Pearl Harbor

United States Backstory

With tensions still ongoing with World War II, the U.S. still considered itself a neutral ally, yet played a big role in the Allied Force. There was always a little bit of controversy surrounding their role with Britain, as it was not seen as a neutral stance to warring countries. This made it easier for other countries to consider going to war with them, since they were indirectly influencing the entire World War 2 with their actions.

The United States was unhappy for some time with Japan’s politics for decades. Japan was facing problems within its own country and needed to expand, so looked to take over the Chinese import market. When Japan declared was on China in 1937, the U.S. responded with economic sanctions and trade embargos on Japan. With the embargo in place, they dramatically changed how Japan fought the war and their chances of winning it.

Japan Backstory

With Japan suffering demographic and economic problems, expanding their reach into China’s territory was the best option. China’s import market was one of the best in the world, and was growing at a rapid rate.
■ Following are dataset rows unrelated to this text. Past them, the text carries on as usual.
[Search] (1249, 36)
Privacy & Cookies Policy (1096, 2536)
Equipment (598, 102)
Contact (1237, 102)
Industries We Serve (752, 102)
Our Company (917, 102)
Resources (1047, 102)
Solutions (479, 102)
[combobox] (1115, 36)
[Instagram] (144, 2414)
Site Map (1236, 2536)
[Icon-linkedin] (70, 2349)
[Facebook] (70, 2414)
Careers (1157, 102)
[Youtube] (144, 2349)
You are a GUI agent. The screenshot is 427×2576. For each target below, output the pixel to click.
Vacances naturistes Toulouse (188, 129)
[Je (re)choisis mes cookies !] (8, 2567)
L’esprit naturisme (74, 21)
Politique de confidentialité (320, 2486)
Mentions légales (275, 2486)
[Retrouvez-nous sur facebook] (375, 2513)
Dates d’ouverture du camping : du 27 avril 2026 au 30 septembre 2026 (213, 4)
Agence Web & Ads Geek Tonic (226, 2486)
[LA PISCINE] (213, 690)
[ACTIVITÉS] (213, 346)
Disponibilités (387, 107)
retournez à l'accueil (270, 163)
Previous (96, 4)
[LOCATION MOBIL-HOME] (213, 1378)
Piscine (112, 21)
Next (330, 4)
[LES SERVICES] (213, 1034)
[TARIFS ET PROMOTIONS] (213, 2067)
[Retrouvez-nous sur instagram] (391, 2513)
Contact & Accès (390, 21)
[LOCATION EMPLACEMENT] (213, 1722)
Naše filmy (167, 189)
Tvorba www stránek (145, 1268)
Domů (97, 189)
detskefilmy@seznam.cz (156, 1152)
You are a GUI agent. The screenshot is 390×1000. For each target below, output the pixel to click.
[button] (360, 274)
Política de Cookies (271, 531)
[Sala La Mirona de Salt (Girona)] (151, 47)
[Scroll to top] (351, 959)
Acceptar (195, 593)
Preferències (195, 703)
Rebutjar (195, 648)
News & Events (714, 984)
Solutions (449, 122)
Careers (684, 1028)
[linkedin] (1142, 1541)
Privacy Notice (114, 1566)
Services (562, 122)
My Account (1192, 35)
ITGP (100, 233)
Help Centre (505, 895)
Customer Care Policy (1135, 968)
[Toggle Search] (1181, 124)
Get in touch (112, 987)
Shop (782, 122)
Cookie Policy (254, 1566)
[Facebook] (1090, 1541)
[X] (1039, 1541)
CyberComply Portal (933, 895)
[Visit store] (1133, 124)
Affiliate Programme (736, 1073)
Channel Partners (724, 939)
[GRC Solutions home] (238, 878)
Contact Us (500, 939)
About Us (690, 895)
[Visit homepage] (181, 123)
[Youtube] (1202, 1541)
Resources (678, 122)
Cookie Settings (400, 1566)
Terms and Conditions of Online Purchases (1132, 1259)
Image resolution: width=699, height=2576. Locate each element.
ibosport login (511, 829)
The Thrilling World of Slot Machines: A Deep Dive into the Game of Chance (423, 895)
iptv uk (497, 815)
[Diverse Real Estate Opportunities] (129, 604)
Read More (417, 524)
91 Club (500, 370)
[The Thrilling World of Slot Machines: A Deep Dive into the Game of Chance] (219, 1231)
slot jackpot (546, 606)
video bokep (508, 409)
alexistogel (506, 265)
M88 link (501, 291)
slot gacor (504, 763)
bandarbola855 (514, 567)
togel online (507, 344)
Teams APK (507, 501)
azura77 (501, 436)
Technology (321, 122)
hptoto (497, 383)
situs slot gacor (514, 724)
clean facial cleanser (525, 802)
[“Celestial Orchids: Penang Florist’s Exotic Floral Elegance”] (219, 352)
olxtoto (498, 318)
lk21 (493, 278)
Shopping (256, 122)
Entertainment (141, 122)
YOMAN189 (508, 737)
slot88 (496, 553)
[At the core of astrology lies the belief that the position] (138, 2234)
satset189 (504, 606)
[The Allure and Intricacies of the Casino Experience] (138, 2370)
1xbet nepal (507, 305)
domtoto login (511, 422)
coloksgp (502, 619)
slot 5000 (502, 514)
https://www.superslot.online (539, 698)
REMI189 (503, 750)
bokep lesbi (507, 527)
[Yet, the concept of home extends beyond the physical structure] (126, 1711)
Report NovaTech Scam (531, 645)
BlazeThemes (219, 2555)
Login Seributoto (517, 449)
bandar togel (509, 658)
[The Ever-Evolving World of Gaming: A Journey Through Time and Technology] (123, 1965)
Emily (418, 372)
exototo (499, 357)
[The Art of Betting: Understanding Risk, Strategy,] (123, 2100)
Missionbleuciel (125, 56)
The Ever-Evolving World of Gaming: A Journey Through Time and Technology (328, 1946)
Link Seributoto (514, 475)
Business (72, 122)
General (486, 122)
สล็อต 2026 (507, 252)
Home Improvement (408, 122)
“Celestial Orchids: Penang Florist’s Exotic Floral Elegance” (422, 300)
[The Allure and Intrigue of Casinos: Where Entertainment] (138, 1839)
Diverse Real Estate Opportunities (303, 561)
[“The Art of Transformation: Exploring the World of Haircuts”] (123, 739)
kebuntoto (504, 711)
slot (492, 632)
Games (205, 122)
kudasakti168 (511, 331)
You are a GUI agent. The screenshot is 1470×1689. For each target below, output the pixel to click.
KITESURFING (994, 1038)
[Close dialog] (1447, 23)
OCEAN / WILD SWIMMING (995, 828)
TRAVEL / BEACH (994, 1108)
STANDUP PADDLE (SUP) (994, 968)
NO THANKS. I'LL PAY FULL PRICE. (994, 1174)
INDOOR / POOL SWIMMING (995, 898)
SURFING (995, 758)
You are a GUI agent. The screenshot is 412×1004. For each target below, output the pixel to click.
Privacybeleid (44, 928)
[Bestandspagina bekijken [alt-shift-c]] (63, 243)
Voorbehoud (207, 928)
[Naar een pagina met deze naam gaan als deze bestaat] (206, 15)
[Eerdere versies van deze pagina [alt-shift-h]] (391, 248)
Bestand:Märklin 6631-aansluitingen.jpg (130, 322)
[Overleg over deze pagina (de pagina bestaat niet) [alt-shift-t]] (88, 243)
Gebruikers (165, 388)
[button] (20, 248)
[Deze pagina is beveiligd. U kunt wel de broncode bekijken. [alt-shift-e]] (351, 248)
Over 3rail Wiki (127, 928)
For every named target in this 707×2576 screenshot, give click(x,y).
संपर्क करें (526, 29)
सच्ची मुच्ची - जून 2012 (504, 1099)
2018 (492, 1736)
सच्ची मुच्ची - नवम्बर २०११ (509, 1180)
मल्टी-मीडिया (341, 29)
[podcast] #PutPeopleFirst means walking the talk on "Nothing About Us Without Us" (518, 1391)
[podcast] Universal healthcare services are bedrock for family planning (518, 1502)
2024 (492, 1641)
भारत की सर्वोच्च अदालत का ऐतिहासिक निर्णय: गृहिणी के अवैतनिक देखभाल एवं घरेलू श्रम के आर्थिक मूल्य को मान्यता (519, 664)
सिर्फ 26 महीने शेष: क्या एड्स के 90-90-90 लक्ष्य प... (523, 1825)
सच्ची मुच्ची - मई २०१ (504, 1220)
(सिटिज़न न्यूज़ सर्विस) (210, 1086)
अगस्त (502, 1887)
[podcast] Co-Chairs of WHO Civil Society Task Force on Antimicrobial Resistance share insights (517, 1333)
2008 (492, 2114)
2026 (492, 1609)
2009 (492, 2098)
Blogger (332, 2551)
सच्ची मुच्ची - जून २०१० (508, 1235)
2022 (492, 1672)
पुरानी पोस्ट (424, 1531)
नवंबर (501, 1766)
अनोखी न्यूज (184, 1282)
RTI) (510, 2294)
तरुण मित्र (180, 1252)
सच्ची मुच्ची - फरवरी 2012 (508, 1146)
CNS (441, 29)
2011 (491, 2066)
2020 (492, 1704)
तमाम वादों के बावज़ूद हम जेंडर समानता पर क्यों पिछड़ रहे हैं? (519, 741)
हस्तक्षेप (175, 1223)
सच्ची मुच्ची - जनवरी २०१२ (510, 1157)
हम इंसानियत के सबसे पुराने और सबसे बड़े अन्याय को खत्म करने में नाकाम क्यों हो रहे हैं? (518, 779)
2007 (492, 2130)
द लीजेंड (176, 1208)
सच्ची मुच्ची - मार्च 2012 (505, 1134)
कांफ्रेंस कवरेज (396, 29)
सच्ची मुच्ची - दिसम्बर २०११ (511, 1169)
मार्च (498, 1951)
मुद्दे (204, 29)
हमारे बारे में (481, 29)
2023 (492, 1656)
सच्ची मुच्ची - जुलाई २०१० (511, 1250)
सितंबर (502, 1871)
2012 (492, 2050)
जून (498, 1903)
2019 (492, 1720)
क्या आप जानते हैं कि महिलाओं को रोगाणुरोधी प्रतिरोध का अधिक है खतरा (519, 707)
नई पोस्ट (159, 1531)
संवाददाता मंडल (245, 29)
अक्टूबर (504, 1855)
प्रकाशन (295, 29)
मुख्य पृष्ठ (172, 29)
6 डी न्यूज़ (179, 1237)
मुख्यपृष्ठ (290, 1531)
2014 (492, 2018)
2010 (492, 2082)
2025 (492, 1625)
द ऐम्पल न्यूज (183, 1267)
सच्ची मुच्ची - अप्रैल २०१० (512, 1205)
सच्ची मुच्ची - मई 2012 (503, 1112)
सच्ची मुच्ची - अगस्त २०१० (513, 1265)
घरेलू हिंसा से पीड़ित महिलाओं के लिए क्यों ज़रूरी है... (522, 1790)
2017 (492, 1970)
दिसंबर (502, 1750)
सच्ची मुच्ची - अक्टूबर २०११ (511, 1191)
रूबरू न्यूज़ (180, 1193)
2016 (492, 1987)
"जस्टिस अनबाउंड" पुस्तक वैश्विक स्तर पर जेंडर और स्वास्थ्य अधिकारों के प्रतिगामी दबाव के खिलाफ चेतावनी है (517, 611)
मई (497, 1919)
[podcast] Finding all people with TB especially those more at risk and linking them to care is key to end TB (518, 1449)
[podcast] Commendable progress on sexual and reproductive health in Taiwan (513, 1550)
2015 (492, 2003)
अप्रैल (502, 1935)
When the sanctions were put in place by the U.S., there were a lot of heated debates about whether the sanctions were even fair. With neither side budging, Japan went to the offensive and launched a surprise attack on December 7th 1941.

Their target was the American naval base at Pearl Harbor, and was a surprise attack that lasted 2 hours from the air. It was a majorly successful attack that destroyed several American naval vessels, eight battleships and over 300 airplanes. More importantly, over 2,000 American soldiers lost their lives while over half that amount sustained major injuries.

The day after the attack, President Franklin D. Roosevelt declared war on Japan with Congress having only one ‘nay’ vote. This declaration of war brought in Japan’s allies Germany and Italy, forcing the U.S. to act in kind. Finally after playing neutral, the U.S. was officially in World War II.

Why Was the Attack On Pearl Harbor Important?

Even with the rising tensions between the U.S. and Japan, it was still considered a stretch that Japan would declare war. And the surprise attack was such a devastating blow that it really hit to the center of everyone in America that heard about it. Up to this point the U.S. had stayed semi-neutral and was not forced into any acts of war. And even if an attack by Japan was to take place, Pearl Harbor would be the most unlikely target. The undefended Pearl Harbor was devastated by the attack, and the Pacific Fleet took great damage.

Who Was Affected?

The U.S. was affected the most, as they had no choice but to join World War II and strike back for the horror caused at Pearl Harbor. Anything less than a declaration of war would have been seen as weakness.

Japan hatched an incredible plan with the attack, but certain conditions made it less favorable; they didn’t target supply lines, and U.S. aircraft carriers were not present. A hit on the major U.S. aircraft carriers would have been devastating, and a lot harder to recover from.

Names to Remember

Jeanette Rankin was born on June 11th 1880 and was the only vote in Congress that was against entering World War II. She was the first woman to be elected to the U.S. House of Representatives in 1916, and is a well-known pacifist.

Important Facts

Here are some important things to remember about Pearl Harbor.

• December 7th 1941 is when Japan attacked Pearl Harbor
• Over 3,400 miles were traveled by the Japanese to reach Pearl Harbor
• Plans for the attack are said to have been started as early as January of 1941
• The attack damaged ships, the base and airplanes but left supply facilities unharmed
• U.S. aircraft carriers were not present at the Naval base during the attack
• President Roosevelt delivered an empowering speech on the incident on December 8th 1941


The damage done by the surprise Pearl Harbor attack was a great strategy by Japan, with its only failure being to destroy supply facilities. But this wasn’t the end of the battle, and would serve as a harsh beginning for when the U.S. entered World War II.